The Danger of Buying the Bounce
For traders who missed the spring at $60,000, the instinct to chase the bounce is strong. But Merlijn The Trader warns that this is exactly what the smart money wants. In the Wyckoff model, the automatic rally is designed to lure in late buyers, providing liquidity for institutional accumulation at lower levels.
If history repeats, the next move could be a secondary sell-off that pushes Bitcoin back toward $60,000 — or below. That would be the true opportunity. The analyst emphasizes that the real accumulation phase starts only after the secondary test is complete and the market has exhausted selling pressure.
“This is a test of discipline,” he says. “The opportunity will come, but not yet.”
What to Watch Next
Several key signals will determine whether the Wyckoff pattern is playing out as expected. First, watch the volume on any further declines. A low-volume sell-off would confirm that sellers are drying up. Second, look for a clear break above the $60,000 level on strong volume — that could invalidate the bearish thesis.
Merlijn The Trader is not calling for a total collapse. He simply advises patience. The path of least resistance, based on the Wyckoff model, is lower before higher.

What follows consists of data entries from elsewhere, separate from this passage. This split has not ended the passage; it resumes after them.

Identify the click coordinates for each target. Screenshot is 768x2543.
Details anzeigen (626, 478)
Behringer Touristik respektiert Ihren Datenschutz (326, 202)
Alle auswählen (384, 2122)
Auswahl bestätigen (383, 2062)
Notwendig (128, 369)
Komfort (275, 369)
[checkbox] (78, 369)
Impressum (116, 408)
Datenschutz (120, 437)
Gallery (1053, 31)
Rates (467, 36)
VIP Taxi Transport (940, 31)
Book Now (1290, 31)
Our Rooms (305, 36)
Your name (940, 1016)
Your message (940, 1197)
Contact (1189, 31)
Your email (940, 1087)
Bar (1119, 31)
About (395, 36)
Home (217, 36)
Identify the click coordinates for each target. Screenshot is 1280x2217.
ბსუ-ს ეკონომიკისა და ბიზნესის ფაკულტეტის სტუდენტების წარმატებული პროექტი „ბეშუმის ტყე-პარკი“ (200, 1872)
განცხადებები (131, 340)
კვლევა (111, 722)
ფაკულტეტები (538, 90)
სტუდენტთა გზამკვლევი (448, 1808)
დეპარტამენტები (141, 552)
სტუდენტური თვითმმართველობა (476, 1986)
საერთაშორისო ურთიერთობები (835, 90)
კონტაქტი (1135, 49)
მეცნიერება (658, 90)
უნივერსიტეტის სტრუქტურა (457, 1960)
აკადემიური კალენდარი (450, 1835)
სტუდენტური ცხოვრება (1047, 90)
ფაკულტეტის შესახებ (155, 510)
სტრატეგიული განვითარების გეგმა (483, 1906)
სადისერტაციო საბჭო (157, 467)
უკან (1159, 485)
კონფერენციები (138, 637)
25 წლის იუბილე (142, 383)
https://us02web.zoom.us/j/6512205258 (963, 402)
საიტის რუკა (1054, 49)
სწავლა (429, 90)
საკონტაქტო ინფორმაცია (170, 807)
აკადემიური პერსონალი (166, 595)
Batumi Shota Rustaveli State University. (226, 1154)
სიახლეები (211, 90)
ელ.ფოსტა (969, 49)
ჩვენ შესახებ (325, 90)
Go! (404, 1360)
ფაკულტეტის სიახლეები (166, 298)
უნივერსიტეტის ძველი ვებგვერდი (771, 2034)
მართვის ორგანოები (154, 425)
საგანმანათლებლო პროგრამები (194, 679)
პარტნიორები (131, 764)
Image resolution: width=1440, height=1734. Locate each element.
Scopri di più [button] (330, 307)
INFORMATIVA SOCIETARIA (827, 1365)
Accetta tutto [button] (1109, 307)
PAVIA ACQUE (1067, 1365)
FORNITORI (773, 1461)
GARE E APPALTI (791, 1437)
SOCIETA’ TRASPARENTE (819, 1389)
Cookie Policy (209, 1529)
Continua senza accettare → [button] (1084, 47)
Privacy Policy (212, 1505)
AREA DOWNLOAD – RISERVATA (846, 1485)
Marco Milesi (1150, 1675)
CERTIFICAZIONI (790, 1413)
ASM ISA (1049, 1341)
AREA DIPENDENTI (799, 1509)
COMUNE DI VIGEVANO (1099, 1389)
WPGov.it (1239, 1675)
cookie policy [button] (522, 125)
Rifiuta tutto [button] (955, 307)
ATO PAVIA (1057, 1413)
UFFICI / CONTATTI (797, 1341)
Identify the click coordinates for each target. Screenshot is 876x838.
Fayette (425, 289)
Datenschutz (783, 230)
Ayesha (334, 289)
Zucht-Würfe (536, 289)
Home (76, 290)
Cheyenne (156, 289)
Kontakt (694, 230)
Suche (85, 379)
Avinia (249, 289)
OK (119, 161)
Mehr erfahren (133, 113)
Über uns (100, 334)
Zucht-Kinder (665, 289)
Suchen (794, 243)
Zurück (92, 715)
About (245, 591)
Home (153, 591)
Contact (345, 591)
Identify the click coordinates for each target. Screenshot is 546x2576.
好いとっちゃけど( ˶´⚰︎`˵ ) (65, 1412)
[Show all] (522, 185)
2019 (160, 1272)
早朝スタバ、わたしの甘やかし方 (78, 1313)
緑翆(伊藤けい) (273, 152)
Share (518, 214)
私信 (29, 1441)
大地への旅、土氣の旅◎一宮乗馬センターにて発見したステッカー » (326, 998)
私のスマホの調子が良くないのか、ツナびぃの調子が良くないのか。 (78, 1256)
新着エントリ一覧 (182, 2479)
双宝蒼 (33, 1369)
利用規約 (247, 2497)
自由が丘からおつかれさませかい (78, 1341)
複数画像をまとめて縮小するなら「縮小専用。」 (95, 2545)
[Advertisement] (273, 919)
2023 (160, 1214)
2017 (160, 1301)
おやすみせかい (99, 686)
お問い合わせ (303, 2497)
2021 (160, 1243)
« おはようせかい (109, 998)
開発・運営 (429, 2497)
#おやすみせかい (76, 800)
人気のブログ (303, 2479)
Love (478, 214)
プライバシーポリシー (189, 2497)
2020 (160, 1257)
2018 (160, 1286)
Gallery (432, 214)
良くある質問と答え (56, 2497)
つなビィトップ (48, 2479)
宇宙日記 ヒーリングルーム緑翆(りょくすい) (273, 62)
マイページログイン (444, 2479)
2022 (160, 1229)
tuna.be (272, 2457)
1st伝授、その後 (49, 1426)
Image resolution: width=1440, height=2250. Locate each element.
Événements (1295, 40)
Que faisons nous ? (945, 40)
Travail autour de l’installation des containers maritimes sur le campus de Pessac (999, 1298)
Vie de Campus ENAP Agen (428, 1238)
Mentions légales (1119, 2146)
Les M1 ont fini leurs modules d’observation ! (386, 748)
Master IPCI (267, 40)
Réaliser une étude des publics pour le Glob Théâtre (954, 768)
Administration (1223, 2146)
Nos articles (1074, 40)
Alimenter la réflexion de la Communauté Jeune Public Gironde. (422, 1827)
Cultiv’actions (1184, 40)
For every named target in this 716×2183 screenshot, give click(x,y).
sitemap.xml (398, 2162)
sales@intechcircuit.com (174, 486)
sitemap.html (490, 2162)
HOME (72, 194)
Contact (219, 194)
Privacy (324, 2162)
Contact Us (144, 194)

Traders should prepare for a possible dip into the mid-to-low $50,000 range. That would align with the spring and secondary test structure seen in 2022. If that level holds, it could mark the start of a new accumulation phase — and the real buying opportunity.
Looking Ahead
The Wyckoff accumulation model has long been a trusted tool for navigating market bottoms. Merlijn The Trader’s analysis suggests that Bitcoin’s current price action is following a familiar script. The weekend crash to $60,000 may have been the spring, but the final act — the secondary sell-off — is likely still ahead.
For now, the most prudent strategy is to wait. The real opportunity, as Merlijn The Trader puts it, will come at a lower price. When the dust settles, the accumulation phase will open — and that will be the time to act.